Ma mère lui répond que vu dans l'état où il est, ce n'est pas glorieux : il survit plus qu'il ne vit, et ressemble à un cadavre.
Mon papy lui rappelle qu'il a eu une leucémie à 37 ans - mamie, elle, en a 84.
Le médecin calme tout ce beau monde qui est prêt à se foutre sur la gueule en rappelant que le choix n'appartient qu'à mamie.
Mon frère descend me raconter tout ça à nouveau, et j'accuse le coup.
Il est 19h, je suis seule à la cafétéria qui a fermé, mon tricot en cours sur mes genoux, à regarder le gros Stitch en peluche. Et à ajouter cette émotion abyssale à toutes mes autres émotions.
Je suis là pour mamie.
Mamie ne sera bientôt plus là.
Ma tante est sortie pleurer, et je croise son regard lorsqu'elle rentre, les yeux bouffis. Je me demande un peu bêtement pourquoi elle pleure, alors qu'elle a passé sa vie à s'engueuler avec elle, et tout critiquer. En réalité, elles ne se sont ni vu ni parlés depuis des années. À croire qu'elle se régale de pouvoir jouer une tragédie.

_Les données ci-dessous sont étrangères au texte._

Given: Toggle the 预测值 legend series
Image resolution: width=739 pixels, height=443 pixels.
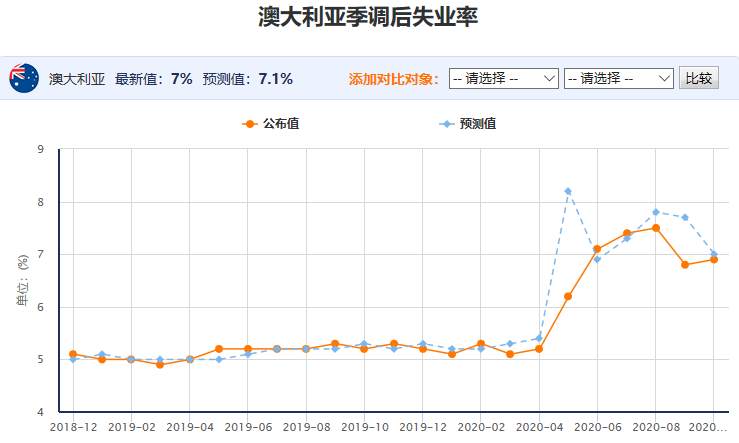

Si elle me reconnaît, elle n'en montre rien. J'ai toujours mon masque - et toujours 18 ans de plus. Ou peut-être qu'à cet instant, j'en ai soudain beaucoup plus. Je ne lui ai pas accordé plus qu'un regard, complètement indifférent. Etonnée de mon propre naturel.
Elle ne m'a jamais sauvé.
Toutes ces années où elle a été témoin, elle n'a jamais rien fait.
Juste de me dire, une fois, qu'elle ne pouvait pas le quitter car "on ne quitte pas quelqu'un qui est malade d'une leucémie". J'avais 13 ans, et je lui ai répondu qu'on ne restait pas avec quelqu'un de violent - même malade. Elle m'a dit que j'étais trop jeune pour comprendre.
J'ai 36 ans - et elle ne devait pas être beaucoup plus vieille à l'époque : si je devais lui répondre quelque chose aujourd'hui, je répondrai exactement la même chose que j'ai dit lorsque j'avais 13 ans.
Mais tout ça est secondaire : je suis là pour mamie.
Lorsque je remonte, j'ai pleuré mais je le cache, et j'ai appelé mon travail pour dire que je resterai aux côtés de mamie jusqu'au bout.